Movies Room - Najlepszy portal filmowy w uniwersum

lenovov

Jennifer Lawrence - wielki talent czy nadmuchana gwiazda?

Autor: Szymon Góraj
5 stycznia 2016

Spośród wszystkich młodych gwiazd Hollywood niełatwo byłoby znaleźć taką, która choć w połowie odniosła tyle sukcesów w tak krótkim czasie jak Jennifer Lawrence. Gra regularnie w kasowych filmach, za które jest – również z ponadnormową regularnością – nagradzana, i to nie byle czym, bo m.in. Oscarami i Złotymi Globami. Co więcej, swą ogromną popularność wśród masowej publiczności zawdzięcza w dużej mierze główną rolą w kasowej adaptacji młodzieżowego bestsellera (seria „Igrzyska śmierci”). Innymi słowy, 25-latka ma na koncie tak wiele sukcesów, że mogłaby nimi obdzielić co najmniej kilku dwukrotnie starszych od niej kolegów po fachu. Czy jednak tak wielka nobilitacja tej aktorki i pchanie jej do aż tylu produkcji jest w pełni zasłużone. Tego już nie wszyscy są pewni. Z okazji zbliżającej się premiery „Joy” – kolejnej produkcji Russela z nią w roli głównej – przyjrzyjmy się zatem pokrótce jej dotychczasowemu dorobkowi i spróbujmy ocenić jej fenomen.

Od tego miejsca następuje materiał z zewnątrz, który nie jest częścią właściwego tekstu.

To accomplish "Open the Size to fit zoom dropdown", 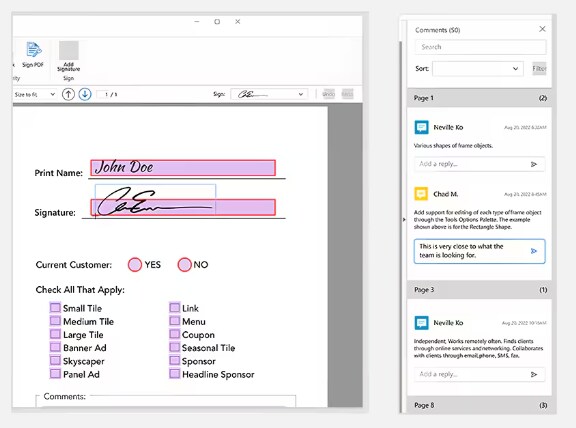I will 34,94.
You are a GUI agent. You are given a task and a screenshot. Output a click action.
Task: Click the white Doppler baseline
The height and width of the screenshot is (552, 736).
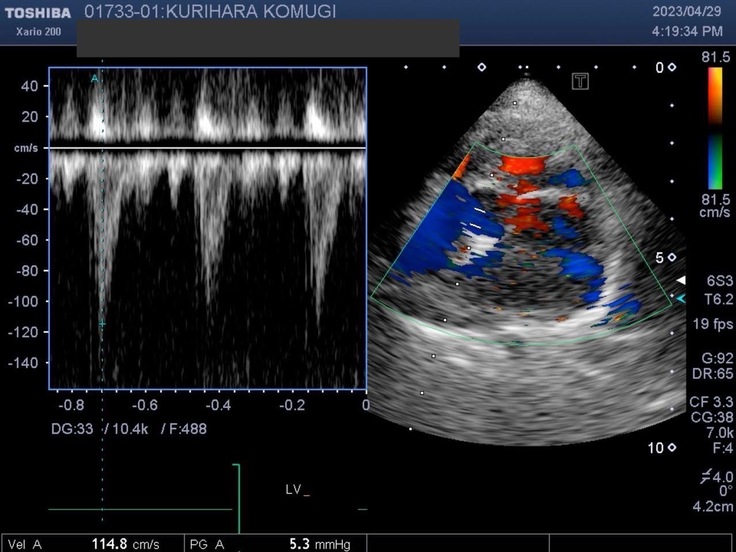tap(206, 148)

Cokolwiek powiem o Lawrence w późniejszej części tego tekstu, jedno przyznać jej wręcz wypada – potrafi na ekranie wlać w daną postać swoją energię i charyzmę. Ta właśnie cecha w ogromnej mierze wyprowadziła ją na piedestał hollywoodzkiego panteonu (przynajmniej wedle wyznacznika w postaci nagród, jakie tam zdobywa). Ma to do siebie, że nawet jeżeli jej gra nie przypadnie komuś do gustu, wielce wątpliwe, żeby została zapomniana po seansie niczym kolejna bezbarwna aktorzyna. To osoba stworzona do tego, by wcielać się w postacie charakterne, o silnych cechach. Każda z ról, które złożyły się na wyniesienie jej na piedestał, wykorzystuje jej wrodzoną energię i siłę wyrazu. A przy tym potrafi także dodać jej pełnej głębi, jeżeli scenariusz na to pozwala. Udowodniła to w „Do szpiku kości”, tworząc intrygującą postać 17-latki, która desperacko poszukuje ojca, aby nie stracić rodzinnego dobytku. Produkcja Debry Granik pozwoliła jej rozwinąć skrzydła. Ree Dolly w wykonaniu Lawrence to połączenie siły i wytrwałości w dążeniu do celu z odpowiednią dawką kobiecej wrażliwości, co poskutkowało stworzeniem jednej z najlepszych dotychczasowych kreacji tej aktorki. Oglądając jej poczynania na ekranie, w pełni wczuwamy się w ciężką dolę tej młodej dziewczyny, którą okoliczności zmuszają do przedwczesnego dorośnięcia. Pod pewnymi względami podobną postać tworzy także w „Igrzyskach śmierci”, choć tutaj już, rzecz jasna, scenariusz już na tak wiele nie pozwala. Wciąż jednak dostrzegamy tam uwypuklone atuty Lawrence, a przynajmniej przez pierwsze dwie części serii. Co więcej, nie jest to jeszcze powielanie kolejnych wariantów jednego charakteru. Ree Dolly i Katniss to dwa przykłady na zupełnie inne młode kobiety o zbliżonych cechach charakterystycznych.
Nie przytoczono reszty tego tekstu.